** MATERIAL SHOWN follows **
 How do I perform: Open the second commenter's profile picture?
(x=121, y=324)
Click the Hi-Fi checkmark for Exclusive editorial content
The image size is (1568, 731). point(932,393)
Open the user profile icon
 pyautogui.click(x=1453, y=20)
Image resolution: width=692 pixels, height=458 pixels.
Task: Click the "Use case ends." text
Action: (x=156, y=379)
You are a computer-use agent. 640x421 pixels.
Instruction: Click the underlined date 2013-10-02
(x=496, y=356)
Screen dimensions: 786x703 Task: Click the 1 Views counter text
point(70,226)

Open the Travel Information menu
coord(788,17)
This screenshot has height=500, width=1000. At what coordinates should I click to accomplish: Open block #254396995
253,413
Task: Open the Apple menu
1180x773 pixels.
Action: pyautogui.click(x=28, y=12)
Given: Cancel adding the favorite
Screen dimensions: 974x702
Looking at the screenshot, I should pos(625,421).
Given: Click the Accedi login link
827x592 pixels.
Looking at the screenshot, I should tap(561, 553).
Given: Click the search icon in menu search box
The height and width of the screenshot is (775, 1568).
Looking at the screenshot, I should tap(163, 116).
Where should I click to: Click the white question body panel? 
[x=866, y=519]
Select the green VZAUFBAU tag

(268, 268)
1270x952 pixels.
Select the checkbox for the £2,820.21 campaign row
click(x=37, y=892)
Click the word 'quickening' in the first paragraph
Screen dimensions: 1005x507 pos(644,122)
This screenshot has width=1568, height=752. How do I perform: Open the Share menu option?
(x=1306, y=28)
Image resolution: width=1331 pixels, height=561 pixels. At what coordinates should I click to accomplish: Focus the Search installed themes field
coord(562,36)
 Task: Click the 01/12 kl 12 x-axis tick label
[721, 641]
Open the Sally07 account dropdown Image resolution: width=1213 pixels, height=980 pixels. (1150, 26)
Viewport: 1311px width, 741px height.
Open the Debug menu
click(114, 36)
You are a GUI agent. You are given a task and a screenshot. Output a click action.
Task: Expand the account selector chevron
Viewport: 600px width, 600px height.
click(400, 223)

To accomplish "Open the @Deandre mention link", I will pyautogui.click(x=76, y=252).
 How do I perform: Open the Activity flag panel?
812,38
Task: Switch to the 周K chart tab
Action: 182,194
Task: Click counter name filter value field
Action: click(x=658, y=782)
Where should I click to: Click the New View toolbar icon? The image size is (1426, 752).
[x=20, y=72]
** End of MATERIAL SHOWN **
YOUR ASSIGNMENT - Scan the material above. Return every line containing the string "link".

REPLY TO THE TASK -
Given: Click the Accedi login link
To accomplish "Open the @Deandre mention link", I will pyautogui.click(x=76, y=252).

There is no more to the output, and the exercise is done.